The resource that’s presumably not available is the swapchain buffer you’re wanting to write to. The OS uses swapchain buffers you’ve filled out when doing desktop composition or scanout to display, depending on exactly which present code your application is getting.
If it’s actively using the buffer you’re wanting to write to, It will not signal the corresponding semaphore until it’s done with it (which will typically happen around a vsync event). How many buffers do you have in your swapchain?

1 Like

I am using two swapchain images. What I did was port API without Secrets: The Practical Approach to Vulkan* - Part 1 to my own engine (that’s a near 100% rewrite; but the app still looks the same, with the sliders and so forth). I am not even sure if they controlled the number of swapchain images at all (ie, together with the number of "frame resources’), but in my case those two are separated. I am currently adding a slider that will allow me to change the number of swapchain images away from the (now) fixed 2.

PS In case anyone is interested in that code (it’s open source, of course); the essence of the application is now in this file: linuxviewer/Window.h at master · CarloWood/linuxviewer · GitHub

As you already realized from the Nsight Systems timeline, the long (red) frames end on the VSYNC timing, which means the swap chain is being exhausted before the GPU can render all the commands that were sent to it in previous frames.

One way to change this is to make the value of minImageCount inside the VkSwapchainCreateInfoKHR parameter to vkCreateSwapchainKHR. For example, if you changed that value to 4 (and your system successfully allocates that many swap chain buffers), you would see the long (red) frame appear every 4 frames instead of every 2.

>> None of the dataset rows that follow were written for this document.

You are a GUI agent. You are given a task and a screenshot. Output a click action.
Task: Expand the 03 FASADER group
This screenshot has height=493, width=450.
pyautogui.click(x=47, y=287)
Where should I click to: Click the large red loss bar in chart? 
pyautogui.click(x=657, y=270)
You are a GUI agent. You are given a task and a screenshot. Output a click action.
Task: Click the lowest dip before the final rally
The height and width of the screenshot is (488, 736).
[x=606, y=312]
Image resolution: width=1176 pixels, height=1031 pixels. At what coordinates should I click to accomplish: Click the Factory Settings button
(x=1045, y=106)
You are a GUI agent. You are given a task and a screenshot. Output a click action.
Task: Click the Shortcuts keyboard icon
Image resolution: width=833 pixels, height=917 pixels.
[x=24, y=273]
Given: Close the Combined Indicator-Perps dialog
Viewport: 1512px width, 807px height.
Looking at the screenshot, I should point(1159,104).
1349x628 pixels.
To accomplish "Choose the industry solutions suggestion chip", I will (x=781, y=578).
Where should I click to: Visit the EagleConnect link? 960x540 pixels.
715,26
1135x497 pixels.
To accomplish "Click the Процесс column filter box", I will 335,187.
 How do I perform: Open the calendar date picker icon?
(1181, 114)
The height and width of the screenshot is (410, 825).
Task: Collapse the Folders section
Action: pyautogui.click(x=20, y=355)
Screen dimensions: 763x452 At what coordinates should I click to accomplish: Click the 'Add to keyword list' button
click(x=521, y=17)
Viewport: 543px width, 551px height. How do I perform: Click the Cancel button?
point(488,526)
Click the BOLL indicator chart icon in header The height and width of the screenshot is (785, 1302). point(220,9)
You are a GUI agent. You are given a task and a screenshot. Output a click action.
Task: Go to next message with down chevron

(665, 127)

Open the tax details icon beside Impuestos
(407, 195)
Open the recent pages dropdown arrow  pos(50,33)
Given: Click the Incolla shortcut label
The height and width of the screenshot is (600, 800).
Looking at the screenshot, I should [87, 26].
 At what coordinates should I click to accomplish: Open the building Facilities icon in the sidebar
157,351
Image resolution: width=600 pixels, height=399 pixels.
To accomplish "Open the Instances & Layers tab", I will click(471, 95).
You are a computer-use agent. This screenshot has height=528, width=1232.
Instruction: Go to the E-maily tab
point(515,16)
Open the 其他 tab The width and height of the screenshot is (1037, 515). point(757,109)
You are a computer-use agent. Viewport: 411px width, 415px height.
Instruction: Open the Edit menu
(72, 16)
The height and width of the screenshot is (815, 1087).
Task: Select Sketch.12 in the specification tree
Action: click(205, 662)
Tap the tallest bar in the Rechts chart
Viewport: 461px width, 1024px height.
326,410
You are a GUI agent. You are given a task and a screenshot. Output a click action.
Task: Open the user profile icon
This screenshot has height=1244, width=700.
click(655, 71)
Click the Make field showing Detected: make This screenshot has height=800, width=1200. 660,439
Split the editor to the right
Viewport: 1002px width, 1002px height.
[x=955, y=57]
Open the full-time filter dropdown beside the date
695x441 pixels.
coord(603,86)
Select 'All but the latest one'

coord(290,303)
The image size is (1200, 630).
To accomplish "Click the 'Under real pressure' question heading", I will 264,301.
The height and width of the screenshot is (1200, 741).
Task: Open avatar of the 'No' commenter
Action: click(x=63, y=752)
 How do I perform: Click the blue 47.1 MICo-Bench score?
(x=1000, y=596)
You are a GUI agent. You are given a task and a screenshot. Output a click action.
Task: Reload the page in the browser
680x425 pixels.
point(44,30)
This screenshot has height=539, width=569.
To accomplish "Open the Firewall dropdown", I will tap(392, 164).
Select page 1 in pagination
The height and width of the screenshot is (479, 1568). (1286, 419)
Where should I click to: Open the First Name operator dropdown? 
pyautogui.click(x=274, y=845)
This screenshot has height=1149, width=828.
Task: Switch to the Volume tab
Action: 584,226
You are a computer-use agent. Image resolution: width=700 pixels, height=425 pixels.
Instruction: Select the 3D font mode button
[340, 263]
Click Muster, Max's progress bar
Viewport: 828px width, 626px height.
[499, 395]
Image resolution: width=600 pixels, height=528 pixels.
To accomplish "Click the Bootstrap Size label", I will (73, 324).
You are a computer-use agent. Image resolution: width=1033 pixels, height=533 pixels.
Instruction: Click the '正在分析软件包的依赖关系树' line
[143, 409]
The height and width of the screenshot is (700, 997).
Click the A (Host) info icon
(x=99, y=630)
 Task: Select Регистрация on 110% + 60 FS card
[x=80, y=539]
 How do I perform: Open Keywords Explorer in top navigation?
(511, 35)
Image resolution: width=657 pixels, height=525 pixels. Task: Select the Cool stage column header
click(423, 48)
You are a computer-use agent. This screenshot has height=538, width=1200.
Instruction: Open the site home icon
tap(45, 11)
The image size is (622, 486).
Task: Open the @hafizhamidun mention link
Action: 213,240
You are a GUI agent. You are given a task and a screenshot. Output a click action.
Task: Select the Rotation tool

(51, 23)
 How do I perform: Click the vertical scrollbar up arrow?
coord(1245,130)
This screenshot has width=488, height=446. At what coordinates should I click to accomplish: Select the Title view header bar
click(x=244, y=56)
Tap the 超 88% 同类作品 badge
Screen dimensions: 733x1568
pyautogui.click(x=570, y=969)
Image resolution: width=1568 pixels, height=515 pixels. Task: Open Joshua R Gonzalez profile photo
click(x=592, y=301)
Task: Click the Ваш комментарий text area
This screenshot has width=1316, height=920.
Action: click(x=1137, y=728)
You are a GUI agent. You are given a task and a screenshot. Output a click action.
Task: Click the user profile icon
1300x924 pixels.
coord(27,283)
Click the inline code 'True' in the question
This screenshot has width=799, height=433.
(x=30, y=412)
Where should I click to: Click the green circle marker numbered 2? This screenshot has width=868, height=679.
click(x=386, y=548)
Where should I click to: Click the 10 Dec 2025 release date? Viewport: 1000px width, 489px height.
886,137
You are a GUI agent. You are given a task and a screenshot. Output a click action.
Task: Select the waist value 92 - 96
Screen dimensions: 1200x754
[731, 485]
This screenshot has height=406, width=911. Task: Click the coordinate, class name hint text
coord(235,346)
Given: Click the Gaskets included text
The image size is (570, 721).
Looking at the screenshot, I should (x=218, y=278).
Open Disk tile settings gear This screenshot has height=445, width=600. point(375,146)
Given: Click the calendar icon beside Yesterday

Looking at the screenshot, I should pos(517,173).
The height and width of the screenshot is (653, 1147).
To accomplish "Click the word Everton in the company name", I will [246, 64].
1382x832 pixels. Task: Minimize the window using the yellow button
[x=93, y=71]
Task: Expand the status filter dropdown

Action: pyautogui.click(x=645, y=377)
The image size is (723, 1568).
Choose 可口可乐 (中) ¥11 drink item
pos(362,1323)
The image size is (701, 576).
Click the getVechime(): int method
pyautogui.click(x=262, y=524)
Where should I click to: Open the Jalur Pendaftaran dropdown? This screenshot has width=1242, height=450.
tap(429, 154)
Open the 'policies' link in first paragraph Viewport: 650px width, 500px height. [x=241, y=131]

If this were a real application you were trying to improve the performance for, you would probably want to increase the amount of GPU work being performed, to use offscreen rendering, or simply to disable VSYNC.

Thank you for insights. I am not sure I can follow though :(. Why would it wait 4 frames, instead of just 1 or 2? Is this to “reset” the swap chain and have the maximum amount of free images again? Why not have a shorter hickup, more often. It seems more logical to just skip one VSYNC, and doing that four times more often, then to skip four VSYNCs every time, but less often, no?

I’ve had a quick look at your code. It looks like you’re using a single semaphore for all acquires (I’m not entirely sure, I only browsed). If that’s the case, I don’t see how that can work properly: you really want a semaphore for each swapchain buffer, to know when they’re available.

It’s a trick; I use N+1 semaphores - where N is the number of swapchain images. This is necessary because you already have to pass a semaphore before knowing what resource you’ll get (when calling acquire_next_image). What is done is to use the semaphore of the resource that was returned the previous frame (so you know it is unused in advance). The swap occurs in Swapchain::update_current_index.

Thus,

// m_acquire_semaphore is known to be unused.
uint32_t new_swapchain_index;
acquireNextImageKHR(vh_swapchain, timeout, m_acquire_semaphore, vh_fence, &new_swapchain_index);
m_resources[new_swapchain_index].swap_image_available_semaphore_with(m_acquire_semaphore);

Now m_resources[new_swapchain_index] uses the semaphore that was passed to acquireNextImageKHR, and m_acquire_semaphore contains the semaphore that belonged to the returned resource, and therefore is known to be unused.